[Collection entries]

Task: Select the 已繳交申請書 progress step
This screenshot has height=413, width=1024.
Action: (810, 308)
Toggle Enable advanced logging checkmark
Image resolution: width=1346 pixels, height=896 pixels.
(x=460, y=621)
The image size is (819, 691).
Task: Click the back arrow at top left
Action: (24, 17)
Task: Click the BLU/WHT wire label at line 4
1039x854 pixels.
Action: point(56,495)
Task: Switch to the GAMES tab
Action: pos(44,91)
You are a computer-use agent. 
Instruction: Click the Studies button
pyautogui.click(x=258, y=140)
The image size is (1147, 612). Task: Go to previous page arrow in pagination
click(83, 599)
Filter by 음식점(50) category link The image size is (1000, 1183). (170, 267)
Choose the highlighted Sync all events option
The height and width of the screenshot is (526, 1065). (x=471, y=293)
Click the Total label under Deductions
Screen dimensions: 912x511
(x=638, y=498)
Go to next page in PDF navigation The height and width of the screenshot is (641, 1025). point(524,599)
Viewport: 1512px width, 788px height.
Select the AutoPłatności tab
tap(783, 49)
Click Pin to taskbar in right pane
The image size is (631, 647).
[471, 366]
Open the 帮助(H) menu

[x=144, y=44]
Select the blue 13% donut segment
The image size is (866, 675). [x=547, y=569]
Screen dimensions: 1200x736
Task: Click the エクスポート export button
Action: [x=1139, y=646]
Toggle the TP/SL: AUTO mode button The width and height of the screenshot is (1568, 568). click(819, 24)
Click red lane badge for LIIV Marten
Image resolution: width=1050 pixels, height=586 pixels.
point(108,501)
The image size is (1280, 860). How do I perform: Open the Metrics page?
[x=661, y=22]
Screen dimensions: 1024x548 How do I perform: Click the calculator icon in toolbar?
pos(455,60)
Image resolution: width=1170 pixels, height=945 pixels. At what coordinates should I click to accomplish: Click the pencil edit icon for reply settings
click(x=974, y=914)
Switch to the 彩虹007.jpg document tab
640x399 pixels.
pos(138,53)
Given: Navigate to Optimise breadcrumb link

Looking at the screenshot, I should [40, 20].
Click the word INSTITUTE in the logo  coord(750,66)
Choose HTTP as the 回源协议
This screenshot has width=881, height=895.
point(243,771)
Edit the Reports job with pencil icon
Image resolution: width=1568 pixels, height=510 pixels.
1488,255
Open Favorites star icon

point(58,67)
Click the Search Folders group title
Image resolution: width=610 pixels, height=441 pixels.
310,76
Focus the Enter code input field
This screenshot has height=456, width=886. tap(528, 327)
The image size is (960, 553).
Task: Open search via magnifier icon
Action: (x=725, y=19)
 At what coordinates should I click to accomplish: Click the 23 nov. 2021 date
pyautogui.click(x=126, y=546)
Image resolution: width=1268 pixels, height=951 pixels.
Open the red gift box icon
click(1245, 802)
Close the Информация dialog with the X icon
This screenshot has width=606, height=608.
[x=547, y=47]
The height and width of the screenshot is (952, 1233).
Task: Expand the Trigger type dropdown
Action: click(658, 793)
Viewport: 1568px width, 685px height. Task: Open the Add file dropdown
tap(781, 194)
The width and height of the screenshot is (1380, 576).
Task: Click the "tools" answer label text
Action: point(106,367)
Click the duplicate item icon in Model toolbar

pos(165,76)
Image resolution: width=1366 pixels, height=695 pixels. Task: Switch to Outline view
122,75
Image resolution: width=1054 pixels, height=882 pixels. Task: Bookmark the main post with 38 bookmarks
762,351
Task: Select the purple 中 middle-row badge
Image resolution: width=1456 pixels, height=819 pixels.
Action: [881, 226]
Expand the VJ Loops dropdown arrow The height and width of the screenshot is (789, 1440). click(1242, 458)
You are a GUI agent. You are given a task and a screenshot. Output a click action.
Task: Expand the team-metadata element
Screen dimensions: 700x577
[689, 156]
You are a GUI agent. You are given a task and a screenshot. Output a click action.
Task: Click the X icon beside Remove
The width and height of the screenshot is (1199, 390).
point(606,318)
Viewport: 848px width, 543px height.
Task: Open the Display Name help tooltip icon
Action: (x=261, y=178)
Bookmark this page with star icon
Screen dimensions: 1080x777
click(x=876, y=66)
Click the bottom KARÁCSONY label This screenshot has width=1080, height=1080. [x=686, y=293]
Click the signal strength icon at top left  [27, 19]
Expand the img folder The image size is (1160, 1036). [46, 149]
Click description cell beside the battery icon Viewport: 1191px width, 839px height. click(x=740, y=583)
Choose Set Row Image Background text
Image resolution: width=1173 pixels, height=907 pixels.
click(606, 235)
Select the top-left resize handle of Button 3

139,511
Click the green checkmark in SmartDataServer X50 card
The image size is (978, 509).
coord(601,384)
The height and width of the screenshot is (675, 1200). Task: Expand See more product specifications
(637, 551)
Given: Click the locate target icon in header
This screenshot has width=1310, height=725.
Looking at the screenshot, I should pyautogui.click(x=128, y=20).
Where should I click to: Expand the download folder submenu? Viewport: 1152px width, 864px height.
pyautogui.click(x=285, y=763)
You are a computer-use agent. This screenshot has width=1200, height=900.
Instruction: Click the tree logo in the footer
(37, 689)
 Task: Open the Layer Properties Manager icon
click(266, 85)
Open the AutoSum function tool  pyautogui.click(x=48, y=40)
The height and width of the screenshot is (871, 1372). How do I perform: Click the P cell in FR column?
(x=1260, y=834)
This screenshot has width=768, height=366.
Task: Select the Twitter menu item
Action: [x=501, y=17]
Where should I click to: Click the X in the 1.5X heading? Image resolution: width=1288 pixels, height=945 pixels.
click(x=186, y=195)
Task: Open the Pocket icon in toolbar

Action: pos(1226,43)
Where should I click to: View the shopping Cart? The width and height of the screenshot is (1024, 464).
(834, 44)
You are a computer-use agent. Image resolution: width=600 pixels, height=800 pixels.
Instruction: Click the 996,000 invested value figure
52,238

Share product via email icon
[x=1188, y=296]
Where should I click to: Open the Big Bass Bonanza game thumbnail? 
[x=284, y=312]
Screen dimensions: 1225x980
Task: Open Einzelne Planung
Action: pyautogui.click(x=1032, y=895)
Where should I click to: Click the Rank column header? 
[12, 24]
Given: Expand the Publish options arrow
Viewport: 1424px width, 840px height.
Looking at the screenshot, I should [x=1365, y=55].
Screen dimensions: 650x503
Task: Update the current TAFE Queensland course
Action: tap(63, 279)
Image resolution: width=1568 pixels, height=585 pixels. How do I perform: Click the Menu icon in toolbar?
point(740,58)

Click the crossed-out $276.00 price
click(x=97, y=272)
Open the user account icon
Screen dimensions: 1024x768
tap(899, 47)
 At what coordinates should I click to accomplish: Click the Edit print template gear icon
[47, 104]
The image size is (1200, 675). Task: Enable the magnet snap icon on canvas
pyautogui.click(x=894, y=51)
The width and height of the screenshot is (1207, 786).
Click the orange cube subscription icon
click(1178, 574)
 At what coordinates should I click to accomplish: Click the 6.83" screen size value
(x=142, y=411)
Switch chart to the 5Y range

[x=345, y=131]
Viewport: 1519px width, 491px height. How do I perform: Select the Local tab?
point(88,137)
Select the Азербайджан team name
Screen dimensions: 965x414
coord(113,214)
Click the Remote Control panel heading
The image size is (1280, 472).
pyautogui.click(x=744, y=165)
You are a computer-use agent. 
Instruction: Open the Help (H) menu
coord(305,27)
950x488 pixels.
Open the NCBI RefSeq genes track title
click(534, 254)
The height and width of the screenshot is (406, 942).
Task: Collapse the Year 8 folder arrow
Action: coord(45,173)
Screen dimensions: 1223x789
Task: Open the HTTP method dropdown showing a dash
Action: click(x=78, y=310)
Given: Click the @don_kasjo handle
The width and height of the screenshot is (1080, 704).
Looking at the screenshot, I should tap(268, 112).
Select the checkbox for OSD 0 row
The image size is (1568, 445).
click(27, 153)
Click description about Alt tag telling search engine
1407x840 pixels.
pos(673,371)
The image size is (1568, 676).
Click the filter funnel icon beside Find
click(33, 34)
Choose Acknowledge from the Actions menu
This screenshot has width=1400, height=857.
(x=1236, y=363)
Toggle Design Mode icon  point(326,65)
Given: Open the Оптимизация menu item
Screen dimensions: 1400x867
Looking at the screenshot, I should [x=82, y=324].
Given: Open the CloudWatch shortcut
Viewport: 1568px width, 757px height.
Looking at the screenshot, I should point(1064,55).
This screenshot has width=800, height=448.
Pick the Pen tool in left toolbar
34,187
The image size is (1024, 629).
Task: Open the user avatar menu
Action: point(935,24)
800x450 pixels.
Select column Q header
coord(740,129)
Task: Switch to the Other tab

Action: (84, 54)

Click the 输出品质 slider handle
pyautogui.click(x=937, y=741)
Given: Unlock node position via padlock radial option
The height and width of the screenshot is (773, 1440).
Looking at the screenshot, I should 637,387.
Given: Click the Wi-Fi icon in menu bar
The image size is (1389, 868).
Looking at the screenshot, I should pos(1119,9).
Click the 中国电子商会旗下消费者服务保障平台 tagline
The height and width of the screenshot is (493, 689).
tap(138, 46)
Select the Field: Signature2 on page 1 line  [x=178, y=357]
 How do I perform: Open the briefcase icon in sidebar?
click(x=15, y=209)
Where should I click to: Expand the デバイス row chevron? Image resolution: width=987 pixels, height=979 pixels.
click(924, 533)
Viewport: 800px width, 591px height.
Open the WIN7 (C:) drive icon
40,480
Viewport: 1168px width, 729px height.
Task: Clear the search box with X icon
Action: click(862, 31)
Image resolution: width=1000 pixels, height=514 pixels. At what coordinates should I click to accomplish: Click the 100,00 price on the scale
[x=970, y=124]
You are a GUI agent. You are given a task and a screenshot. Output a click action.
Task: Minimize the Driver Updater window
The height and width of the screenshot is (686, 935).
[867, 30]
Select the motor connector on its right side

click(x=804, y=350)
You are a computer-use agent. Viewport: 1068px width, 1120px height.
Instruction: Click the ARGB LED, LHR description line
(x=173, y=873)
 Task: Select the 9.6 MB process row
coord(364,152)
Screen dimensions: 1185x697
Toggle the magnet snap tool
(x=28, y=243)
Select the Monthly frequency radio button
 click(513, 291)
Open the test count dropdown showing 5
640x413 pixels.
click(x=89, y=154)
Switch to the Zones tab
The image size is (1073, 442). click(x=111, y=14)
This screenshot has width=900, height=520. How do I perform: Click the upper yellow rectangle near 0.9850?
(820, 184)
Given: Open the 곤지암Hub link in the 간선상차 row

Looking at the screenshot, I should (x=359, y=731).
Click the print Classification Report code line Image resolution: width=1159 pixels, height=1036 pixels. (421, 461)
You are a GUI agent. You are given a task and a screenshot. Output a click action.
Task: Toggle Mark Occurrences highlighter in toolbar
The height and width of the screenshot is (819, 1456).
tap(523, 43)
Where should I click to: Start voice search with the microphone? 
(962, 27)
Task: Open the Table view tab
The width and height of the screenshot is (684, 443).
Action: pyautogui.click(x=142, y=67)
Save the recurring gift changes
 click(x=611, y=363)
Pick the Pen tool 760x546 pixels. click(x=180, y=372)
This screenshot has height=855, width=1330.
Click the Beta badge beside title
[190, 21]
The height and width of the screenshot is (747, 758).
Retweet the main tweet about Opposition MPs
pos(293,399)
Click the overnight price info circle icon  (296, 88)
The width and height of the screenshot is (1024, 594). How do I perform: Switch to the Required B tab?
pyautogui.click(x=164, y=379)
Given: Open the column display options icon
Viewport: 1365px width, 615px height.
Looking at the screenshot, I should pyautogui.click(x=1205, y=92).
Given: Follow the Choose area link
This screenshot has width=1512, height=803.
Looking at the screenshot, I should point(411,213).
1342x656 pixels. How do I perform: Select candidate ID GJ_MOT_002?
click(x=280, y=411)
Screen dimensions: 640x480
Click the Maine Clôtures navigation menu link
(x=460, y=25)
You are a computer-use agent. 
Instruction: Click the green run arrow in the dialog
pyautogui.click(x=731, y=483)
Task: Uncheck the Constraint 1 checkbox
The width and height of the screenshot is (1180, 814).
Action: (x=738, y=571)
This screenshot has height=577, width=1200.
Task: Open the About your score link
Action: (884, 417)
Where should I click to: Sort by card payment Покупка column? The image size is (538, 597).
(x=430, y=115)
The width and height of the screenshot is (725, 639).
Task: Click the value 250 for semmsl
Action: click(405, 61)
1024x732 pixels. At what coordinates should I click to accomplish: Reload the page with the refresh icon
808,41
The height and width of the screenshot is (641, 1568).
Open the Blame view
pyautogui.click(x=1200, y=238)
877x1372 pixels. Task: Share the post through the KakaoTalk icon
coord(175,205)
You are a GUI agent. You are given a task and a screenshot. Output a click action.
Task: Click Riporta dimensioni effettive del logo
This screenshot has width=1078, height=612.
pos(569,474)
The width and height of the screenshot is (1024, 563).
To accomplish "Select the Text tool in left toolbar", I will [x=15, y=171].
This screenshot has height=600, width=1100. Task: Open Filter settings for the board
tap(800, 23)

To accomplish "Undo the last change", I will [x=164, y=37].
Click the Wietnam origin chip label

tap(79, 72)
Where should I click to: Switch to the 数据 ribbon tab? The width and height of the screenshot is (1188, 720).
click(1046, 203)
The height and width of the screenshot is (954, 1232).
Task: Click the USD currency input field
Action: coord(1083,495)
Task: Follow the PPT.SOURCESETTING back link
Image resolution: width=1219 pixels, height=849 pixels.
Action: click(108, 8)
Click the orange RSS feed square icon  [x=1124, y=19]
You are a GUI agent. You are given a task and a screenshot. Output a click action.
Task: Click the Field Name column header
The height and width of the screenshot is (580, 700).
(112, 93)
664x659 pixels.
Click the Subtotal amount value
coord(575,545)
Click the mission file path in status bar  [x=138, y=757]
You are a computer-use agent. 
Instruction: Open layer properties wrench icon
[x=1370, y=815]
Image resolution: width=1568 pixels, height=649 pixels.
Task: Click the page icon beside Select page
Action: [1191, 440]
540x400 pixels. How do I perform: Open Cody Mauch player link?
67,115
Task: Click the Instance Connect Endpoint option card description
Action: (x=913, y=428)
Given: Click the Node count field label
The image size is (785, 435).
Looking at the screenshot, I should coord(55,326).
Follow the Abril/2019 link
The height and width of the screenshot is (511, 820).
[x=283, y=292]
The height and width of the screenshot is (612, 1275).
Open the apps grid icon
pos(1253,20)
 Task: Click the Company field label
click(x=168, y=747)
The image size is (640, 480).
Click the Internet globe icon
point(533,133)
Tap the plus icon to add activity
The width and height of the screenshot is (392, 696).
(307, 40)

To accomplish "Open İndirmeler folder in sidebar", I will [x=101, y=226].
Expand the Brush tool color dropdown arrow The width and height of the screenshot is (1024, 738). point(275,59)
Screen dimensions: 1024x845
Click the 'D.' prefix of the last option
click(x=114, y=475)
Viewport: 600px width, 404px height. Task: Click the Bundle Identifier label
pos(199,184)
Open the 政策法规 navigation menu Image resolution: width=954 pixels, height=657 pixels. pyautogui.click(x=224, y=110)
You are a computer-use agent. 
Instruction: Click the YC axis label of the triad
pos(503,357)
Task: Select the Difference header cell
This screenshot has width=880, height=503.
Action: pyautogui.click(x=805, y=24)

__Task prompt__.
Where a line in the records above contains the word "options", include it in the count; state the total and nothing more.

__Task response__.
2